5 de mayo de 2025
Francis Collins, quien fungiera como Director de los Institutos Nacionales de Salud de Estados Unidos de 2009 a 2021, mencionó al dejar su cargo —no sin cierta desesperanza— que las personas no se están volviendo más sanas a pesar de los avances de la medicina, y añadió que es «vergonzoso que la probabilidad de tener cierta esperanza de vida dependa en gran medida del código postal donde se nace».
Pongámosle números a esta aseveración. En el 2021, la Organización Mundial de la Salud contabilizó 43 millones de muertes por enfermedades no transmisibles. Es decir, enfermedades que no tienen que ver con agentes como virus, bacterias o contaminantes. Uso este año como referencia porque a pesar de la crisis mundial que generó, la pandemia de COVID-19 registró entre 2020 y 2021, tan sólo 15 millones de muertes.
Mucho más preocupante resulta el hecho de que 73% de todas las muertes debidas a enfermedades no transmisibles se concentran en países de ingreso bajo y mediano. Esto es, cerca de 31 millones de personas mueren al año, no por un virus, no por una bacteria, no por un contaminante, y ni siquiera por causas directamente relacionadas con sus cuerpos, sino por las condiciones sociales, económicas y culturales en las que se desarrollan.
Esto pareció entenderlo la Organización Mundial de la Salud desde su nacimiento en 1948 al definir la salud como el «estado de completo bienestar físico, mental y social, y no simplemente la ausencia de afecciones o enfermedades». Si —como lo evidencia el impacto de las enfermedades no transmisibles— tanto lo social, como lo económico y lo cultural tienen un impacto trascendental en la salud, era esperado que la definición que rige el concepto los incluyera.
Lo paradójico —y francamente ilógico— es que la misma Organización Mundial de la Salud ha cuantificado dentro de su fuerza laboral a nivel mundial —en una tasa por cada 10,000 habitantes— a: 17.2 profesionales de la medicina, 37.7 de enfermería, 3.3 dentales y 4.8 farmaceutas.
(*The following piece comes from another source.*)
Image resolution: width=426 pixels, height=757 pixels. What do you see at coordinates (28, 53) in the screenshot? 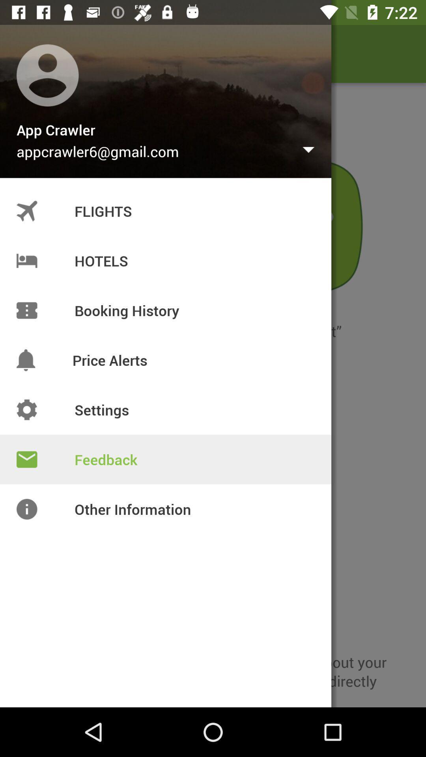
I see `the avatar icon` at bounding box center [28, 53].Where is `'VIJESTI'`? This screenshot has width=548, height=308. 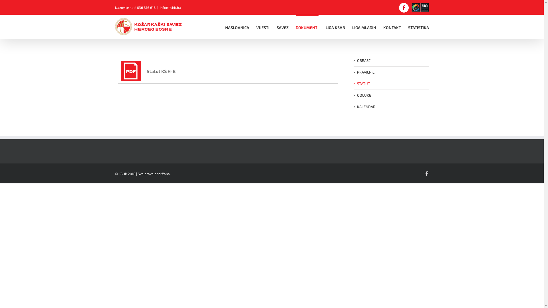
'VIJESTI' is located at coordinates (263, 27).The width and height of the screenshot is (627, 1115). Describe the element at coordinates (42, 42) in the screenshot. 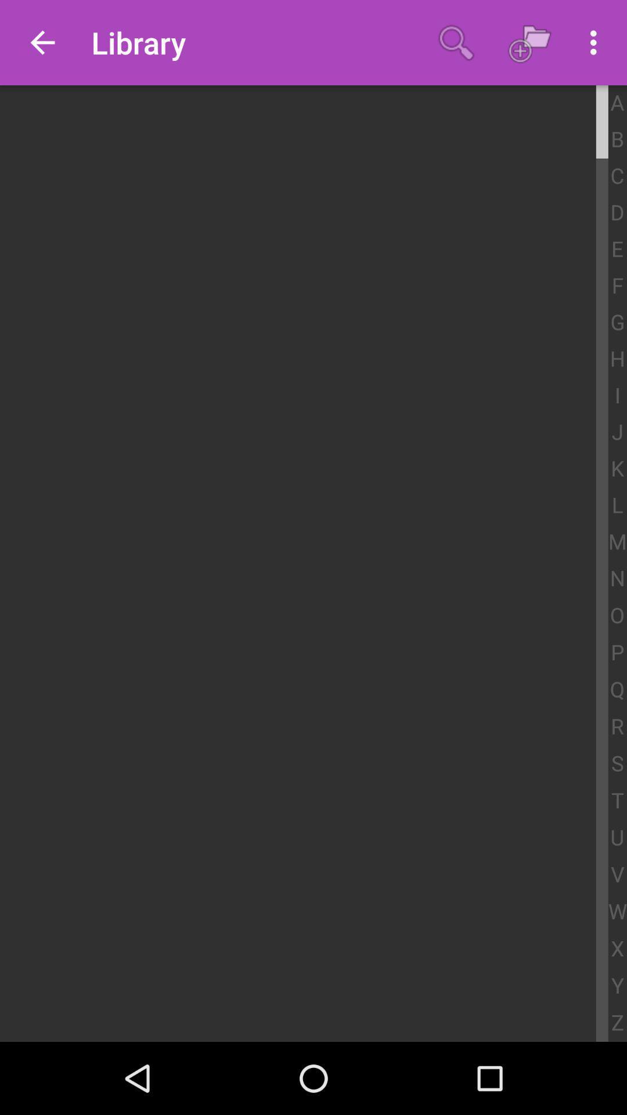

Así mismo, y aunque no tiene datos globales, la OMS considera dentro de los recursos humanos para la salud a personal de salud e higiene ambiental y ocupacional, laboratoristas, fisioterapeutas, medicina tradicional y trabajadores comunitarios. Pero si la salud no es sólo la ausencia de enfermedad, y si existen dos componentes más —lo social y lo mental—, ¿por qué todos los profesionales en mención se enfocan unilateralmente en lo físico?
No tiene sentido. Tampoco lo tiene el hecho de que las propuestas de la misma OMS para prevenir las muertes prematuras por enfermedades no transmisibles se enfoquen únicamente en lo físico: actividad física, alimentación saludable, evitar consumo de sustancias y alejarse de la contaminación. Resulta incluso injusto, que a los países de ingreso bajo y mediano se les exijan resultados a través de dichas estrategias. ¿No sería más fácil asumir que la distribución de la riqueza afecta la distribución de la salud?
Si —tal como lo estableció Francis Collins— los avances de la medicina no han vuelto más sanas a las personas y si los objetivos que la OMS trazó en 1978 de garantizar una «salud para todos» tampoco se han alcanzado, ¿no convendría repensar la manera en que se ha abordado históricamente la salud pública? ¿No convendría incluir a otras profesiones y otros marcos teóricos en el replanteamiento? Profesiones como la antropología, la sociología y la psicología tendrían que ser pilares del trabajo tal como lo son en la definición. De lo contrario, la salud seguirá siendo lo que la OMS no quiere que sea: la ausencia de enfermedad física y una —tan penosa como lamentable— interpretación de lo mental y lo social desde la medicina.